- Tasks to carry out -
**A)** In the playlist passage, why does the reduction to CLIQUE fail to prove that the problem is NP-hard?
**B)** Extend the playlist passage past its final sentence.

- Passage -
##############################
For debugging, print the "lowest weight" and overall average weight. (debugging)
Go to 2
You won't find the optimal this way, but it should give mediocre results pretty fast, and eventually improve.
Step 2 can be made fast this way: (pseudo code in Ruby)
# Find the closest match to a song in slot_number
def closest_match(slot_number)
# Note: MAX can be less than N. Maybe nobody cares about songs more than 20 steps away.
(1..MAX).each |step|
return step if matches?(slot_number+step, slot_number) or matches?(slot_number-step, slot_number)
end
return MAX
end
# Given 2 slots, do the songs there match?
# Handles out-of-bounds
def matches?(x,y)
return false if y > N or y < 1
return false if x > N or x < 1
s1 = song_at(x)
s2 = song_at(y)
return true if s1.artist == s2.artist or s1.genre == s2.genere
return false
end
You also don't have to re-compute the whole array: If you cache the weights, you only need to recompute songs that have weight >=X if they are X steps away from a swapped song. Example:
| Song1 | Song2 | Song3 | Song4 | Song5 |
| Weight=3 | Weight=1 | Weight=5 | Weight=3 | Weight=2|
If you are swapping Song 2, you don't have to re-compute song 5: It's 3 steps away from Song 3, but it's weight was 2, so it won't "see" Song 3.
Your problem is probably NP-hard. To get a sense of it, here's a reduction to CLIQUE (an NP-hard problem). That doesn't prove that your problem is NP-hard, but at least gives an idea that there is a connection between the two problems. (To show definitively that your problem is NP-hard, you need a reduction in the other direction: show that CLIQUE can be reduced to your problem. I feel that it is possible, but getting the details right is fussy.)
Suppose you have n=6 songs, A, B, C, D, E, and F. Lay them out in a chart like this:
1 2 3 4 5 6
A A A A A A
B B B B B B
C C C C C C
D D D D D D
E E E E E E
F F F F F F
Connect each item in column 1 with an edge to every other item in every other column, except for items in the same row. So A in column 1 is connected to B, C, D, E, F in column 2, B, C, D, E, F in column 3, and so on. There are n^2 = 36 nodes in the graph and n*(n-1)^2 + n*(n-1)*(n-2) + n*(n-1)*(n-3) + ... = n*(n-1)*n*(n-1)/2 = O(n^4) edges in the graph.
A playlist is a maximum clique in this graph, in other words a selection which is mutually consistent (no song is played twice). So far, not so hard: it's possible to find many maximum cliques very quickly (just permutations of the songs).
##############################
- Collected material -
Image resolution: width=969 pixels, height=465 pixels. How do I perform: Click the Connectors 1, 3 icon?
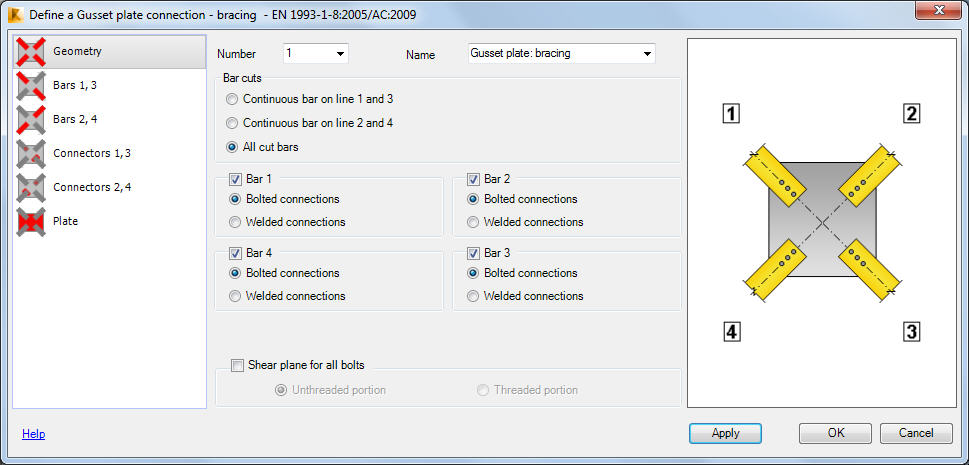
##############################
- Outputs by task -
**A)** It only suggests a connection between the two problems. A definitive proof needs a reduction in the other direction, showing that CLIQUE can be reduced to the playlist problem.

**B)**
Now we add information about the similarity of the songs as edge weights. Two songs that are similar and close get a low edge weight. Two songs that are similar and far apart get a higher edge weight. Now the problem is to find a maximum clique with maximum total edge weight, in other words the NP-hard problem CLIQUE.
There are some algorithms for attacking CLIQUE, but of course they're exponential in time. The best you're going to be able to do in a reasonable amount of time is either to run one of those algorithms and take the best result it can generate in that time, or to randomly generate permutations for a given amount of time and pick the one with the highest score. You might be able to get better results for natural data using something like simulated annealing to solve the optimization problem, but CLIQUE is "hard to approximate" so I have the feeling you won't get much better results that way than by randomly generating proposals and picking the highest scoring.
Here is my idea: you create a graph, where songs are vertices, and paths represent their diversity.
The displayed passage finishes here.